Program konuklarını yine tam hatırlamıyorum, bu unutkanlığım bitirecek beni. Aklımda kalan konuklar şöyle; Saba Tümer, Fatih Ürek, Ankaralı Turgut, Ebru Akel, Bay J ve Çarkıfelek programında harfleri açan kız. İlerleyen dakikalarda birde Dodan adlı sanatçı konuk oldu.

Program hızlı başladı. İlk konu Ankaralı Turgut'un  'Kaymak Lazım' albümüyle başladı. Albüm adından Türkçe sayesinde birçok anlam çıktığı için, bu konu gülerek geçti.

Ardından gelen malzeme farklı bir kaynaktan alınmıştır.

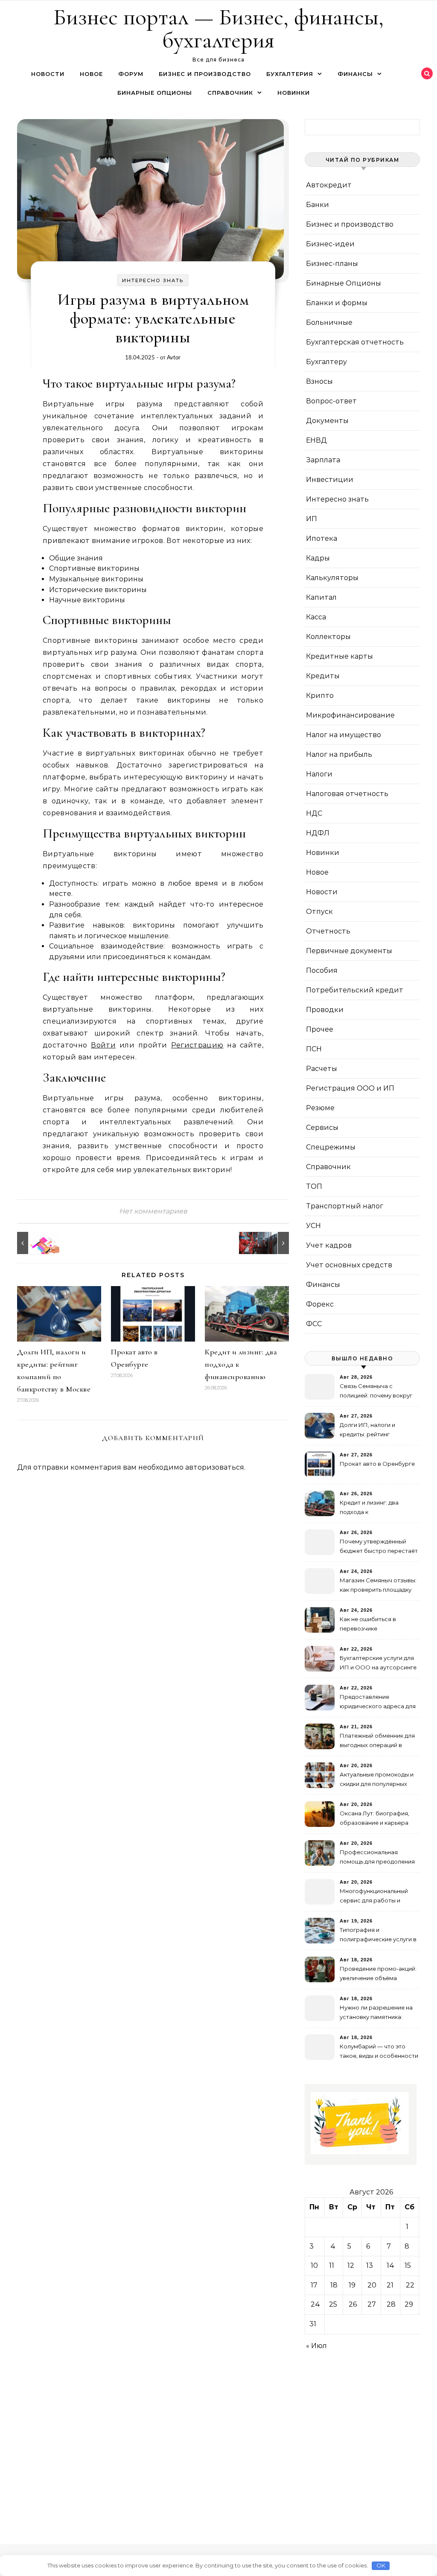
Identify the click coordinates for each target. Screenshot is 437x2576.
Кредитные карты (339, 656)
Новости (47, 73)
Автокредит (329, 185)
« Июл (316, 2346)
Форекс (320, 1304)
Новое (91, 73)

Sonra Okan, yeni program formatı hakkında ipuçları verdi. Program içindeki mini dizileri tanımlarken kurduğu cümle şöyleydi; 'Korku, şehvet, seks..' Tabi bunlar işin espirisiydi. Bu cümlelerin ardından bu mini 'korku, şehvet, seks' içeren dizilerden birini oynattı Okan. Bölümün adı 'Tek Kelime ile İnanılmaz' idi. Karşımıza birden Okan çıktı. Anlatmaya başladı. Bu mini dizinin korku ve gerilim içerdiği anlatışlarından belliydi. İki yumurtadan yola çıkarak, birsürü olay örgüsü kurdu. Ben bu haftaki 'Tek Kelime ile İnanılmaz' bölümünü, Yumurtalı, gerilimli ve biraz da felsefe içerikli bir bölüm olarak tanımladım aklımca.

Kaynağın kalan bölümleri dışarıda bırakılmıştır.